• _Instructions for the task_
Pull out every line from the listing that has the word "computer".

• _Dataset records_
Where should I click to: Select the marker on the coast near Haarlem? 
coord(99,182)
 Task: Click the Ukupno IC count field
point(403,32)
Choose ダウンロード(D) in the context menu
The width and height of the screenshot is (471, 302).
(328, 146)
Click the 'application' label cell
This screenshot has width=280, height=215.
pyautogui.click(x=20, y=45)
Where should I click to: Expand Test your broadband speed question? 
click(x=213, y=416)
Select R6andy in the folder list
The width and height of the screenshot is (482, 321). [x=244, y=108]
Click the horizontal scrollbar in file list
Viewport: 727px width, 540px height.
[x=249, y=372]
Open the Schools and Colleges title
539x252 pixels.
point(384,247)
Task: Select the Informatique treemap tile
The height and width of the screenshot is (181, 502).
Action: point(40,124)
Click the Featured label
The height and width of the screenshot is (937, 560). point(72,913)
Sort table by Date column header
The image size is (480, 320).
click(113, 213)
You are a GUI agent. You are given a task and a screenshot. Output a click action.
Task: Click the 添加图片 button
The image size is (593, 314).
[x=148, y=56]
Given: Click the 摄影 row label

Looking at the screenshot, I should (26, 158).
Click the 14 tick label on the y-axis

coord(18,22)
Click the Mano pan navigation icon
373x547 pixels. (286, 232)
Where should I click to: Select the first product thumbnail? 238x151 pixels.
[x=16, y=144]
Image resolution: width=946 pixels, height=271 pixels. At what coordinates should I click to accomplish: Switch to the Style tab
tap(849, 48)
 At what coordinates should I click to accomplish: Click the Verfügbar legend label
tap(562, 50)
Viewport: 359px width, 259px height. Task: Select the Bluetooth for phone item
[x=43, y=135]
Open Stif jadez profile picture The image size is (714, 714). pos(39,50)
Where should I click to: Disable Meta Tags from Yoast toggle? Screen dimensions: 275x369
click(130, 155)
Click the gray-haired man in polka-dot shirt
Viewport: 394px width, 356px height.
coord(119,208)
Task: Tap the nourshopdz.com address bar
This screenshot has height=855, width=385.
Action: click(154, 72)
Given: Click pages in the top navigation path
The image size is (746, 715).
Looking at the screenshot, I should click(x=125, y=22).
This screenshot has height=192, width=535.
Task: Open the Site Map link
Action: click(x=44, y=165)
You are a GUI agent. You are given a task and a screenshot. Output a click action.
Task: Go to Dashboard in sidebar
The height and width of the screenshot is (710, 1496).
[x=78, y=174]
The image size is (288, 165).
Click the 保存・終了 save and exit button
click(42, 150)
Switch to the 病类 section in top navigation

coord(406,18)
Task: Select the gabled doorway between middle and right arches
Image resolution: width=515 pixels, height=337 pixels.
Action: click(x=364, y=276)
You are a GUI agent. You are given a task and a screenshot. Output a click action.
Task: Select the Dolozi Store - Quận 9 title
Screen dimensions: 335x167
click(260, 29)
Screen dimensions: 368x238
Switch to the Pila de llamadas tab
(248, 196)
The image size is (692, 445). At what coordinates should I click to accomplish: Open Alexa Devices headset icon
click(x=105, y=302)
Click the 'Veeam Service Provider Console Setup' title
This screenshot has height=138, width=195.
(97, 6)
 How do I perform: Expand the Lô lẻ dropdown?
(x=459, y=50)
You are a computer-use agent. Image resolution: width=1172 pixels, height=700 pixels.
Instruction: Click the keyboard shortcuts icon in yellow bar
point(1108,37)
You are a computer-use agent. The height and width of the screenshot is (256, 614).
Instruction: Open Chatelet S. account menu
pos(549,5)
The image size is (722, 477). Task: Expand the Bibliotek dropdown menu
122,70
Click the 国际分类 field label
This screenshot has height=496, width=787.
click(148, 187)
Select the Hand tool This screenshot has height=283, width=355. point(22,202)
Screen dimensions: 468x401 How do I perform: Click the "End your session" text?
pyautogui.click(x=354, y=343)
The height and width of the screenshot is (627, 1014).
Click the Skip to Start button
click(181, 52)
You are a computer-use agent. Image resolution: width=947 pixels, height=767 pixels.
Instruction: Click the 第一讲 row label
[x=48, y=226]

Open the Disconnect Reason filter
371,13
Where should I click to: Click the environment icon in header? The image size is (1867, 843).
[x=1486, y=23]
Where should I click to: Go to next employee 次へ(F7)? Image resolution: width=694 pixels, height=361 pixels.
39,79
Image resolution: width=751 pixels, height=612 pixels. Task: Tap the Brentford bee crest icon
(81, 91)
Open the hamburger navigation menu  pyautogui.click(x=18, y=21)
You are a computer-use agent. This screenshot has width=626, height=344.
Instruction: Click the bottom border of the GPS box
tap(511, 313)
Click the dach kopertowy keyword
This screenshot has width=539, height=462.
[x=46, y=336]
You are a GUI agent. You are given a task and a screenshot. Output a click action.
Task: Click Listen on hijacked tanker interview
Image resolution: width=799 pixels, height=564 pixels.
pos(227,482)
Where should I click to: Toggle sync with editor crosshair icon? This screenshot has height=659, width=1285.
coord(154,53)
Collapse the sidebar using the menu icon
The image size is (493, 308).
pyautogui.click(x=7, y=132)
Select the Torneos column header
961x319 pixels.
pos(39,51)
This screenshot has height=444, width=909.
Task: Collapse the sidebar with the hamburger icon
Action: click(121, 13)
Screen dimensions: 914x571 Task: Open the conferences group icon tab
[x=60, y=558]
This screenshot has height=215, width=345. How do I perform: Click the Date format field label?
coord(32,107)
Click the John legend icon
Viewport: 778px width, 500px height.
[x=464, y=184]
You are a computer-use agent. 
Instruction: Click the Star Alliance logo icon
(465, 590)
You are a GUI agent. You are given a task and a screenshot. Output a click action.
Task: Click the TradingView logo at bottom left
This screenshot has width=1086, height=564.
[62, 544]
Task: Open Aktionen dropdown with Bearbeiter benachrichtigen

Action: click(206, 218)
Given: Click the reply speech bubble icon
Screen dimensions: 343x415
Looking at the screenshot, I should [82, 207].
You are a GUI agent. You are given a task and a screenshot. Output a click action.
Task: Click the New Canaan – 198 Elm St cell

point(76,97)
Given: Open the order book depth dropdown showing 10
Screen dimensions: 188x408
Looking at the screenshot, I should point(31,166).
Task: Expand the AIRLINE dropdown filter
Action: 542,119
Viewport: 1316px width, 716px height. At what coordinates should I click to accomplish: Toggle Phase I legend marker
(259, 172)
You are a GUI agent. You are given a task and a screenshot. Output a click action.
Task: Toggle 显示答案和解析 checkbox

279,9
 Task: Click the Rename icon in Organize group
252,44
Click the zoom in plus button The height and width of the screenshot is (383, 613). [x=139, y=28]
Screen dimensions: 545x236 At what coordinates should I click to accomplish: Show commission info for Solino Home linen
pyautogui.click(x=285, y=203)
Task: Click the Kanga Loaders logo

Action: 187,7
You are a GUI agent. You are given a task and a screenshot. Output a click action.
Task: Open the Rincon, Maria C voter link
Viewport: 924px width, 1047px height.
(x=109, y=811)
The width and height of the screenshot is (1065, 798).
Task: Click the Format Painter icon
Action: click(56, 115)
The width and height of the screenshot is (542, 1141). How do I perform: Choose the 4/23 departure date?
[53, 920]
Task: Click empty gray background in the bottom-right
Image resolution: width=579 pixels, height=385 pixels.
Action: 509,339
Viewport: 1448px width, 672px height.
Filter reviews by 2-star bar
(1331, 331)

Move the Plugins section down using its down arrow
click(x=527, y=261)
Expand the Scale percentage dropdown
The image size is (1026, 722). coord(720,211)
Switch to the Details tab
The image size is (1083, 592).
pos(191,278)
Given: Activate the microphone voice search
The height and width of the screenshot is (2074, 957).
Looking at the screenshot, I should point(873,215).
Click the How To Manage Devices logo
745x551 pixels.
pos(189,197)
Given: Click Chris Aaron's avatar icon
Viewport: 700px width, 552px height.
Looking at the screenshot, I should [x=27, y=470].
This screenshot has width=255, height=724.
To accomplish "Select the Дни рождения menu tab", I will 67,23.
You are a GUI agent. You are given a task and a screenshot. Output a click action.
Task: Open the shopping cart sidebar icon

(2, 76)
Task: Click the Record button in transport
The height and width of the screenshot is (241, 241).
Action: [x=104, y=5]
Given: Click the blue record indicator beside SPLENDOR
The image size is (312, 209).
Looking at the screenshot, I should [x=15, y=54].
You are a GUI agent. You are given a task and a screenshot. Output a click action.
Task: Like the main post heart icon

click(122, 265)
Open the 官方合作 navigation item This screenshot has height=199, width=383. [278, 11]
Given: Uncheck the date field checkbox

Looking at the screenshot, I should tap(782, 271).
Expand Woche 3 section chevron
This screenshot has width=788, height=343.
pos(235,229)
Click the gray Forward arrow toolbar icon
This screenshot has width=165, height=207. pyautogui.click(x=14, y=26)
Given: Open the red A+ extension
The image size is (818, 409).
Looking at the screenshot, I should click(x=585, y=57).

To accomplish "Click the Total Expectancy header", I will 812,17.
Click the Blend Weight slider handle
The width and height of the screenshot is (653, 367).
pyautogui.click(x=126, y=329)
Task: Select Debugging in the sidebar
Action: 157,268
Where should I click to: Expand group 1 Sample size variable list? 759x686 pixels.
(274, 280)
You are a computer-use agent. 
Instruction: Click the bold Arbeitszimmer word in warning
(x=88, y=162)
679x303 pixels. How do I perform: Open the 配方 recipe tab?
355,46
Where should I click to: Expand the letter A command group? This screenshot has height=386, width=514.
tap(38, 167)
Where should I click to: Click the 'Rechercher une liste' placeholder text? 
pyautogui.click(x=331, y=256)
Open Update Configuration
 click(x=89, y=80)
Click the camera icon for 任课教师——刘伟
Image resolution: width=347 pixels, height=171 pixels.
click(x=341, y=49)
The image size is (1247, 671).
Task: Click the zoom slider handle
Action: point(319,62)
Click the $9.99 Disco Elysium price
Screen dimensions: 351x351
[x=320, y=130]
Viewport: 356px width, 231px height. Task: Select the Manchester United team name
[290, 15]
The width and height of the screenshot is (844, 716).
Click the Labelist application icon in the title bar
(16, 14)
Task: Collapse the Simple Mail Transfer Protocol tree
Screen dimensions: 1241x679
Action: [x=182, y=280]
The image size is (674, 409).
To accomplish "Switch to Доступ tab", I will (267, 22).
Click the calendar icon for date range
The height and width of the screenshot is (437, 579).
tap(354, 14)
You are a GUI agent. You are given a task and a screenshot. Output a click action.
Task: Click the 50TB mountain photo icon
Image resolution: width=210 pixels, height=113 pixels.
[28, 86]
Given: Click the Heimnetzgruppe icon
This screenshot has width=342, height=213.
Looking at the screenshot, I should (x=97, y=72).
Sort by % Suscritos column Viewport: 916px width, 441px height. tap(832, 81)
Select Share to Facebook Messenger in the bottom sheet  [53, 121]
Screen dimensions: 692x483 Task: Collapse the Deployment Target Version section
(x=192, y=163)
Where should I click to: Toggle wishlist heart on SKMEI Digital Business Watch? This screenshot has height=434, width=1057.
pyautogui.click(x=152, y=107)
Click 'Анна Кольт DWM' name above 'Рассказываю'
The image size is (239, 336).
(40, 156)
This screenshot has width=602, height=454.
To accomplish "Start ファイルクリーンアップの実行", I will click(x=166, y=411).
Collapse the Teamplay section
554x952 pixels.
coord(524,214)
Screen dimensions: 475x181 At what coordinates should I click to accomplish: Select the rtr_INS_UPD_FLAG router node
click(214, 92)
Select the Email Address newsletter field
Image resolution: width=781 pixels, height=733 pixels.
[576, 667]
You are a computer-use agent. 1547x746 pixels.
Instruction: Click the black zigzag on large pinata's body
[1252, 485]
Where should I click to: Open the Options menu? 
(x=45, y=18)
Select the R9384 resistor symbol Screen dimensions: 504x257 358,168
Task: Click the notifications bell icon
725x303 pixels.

• _Result of the task_
You are a computer-use agent. Image resolution: width=1172 pixels, height=700 pixels.
You are a computer-use agent. The height and width of the screenshot is (256, 614).
You are a computer-use agent. Image resolution: width=947 pixels, height=767 pixels.
You are a computer-use agent. This screenshot has width=626, height=344.
You are a computer-use agent. 
You are a computer-use agent. 
You are a computer-use agent. 1547x746 pixels.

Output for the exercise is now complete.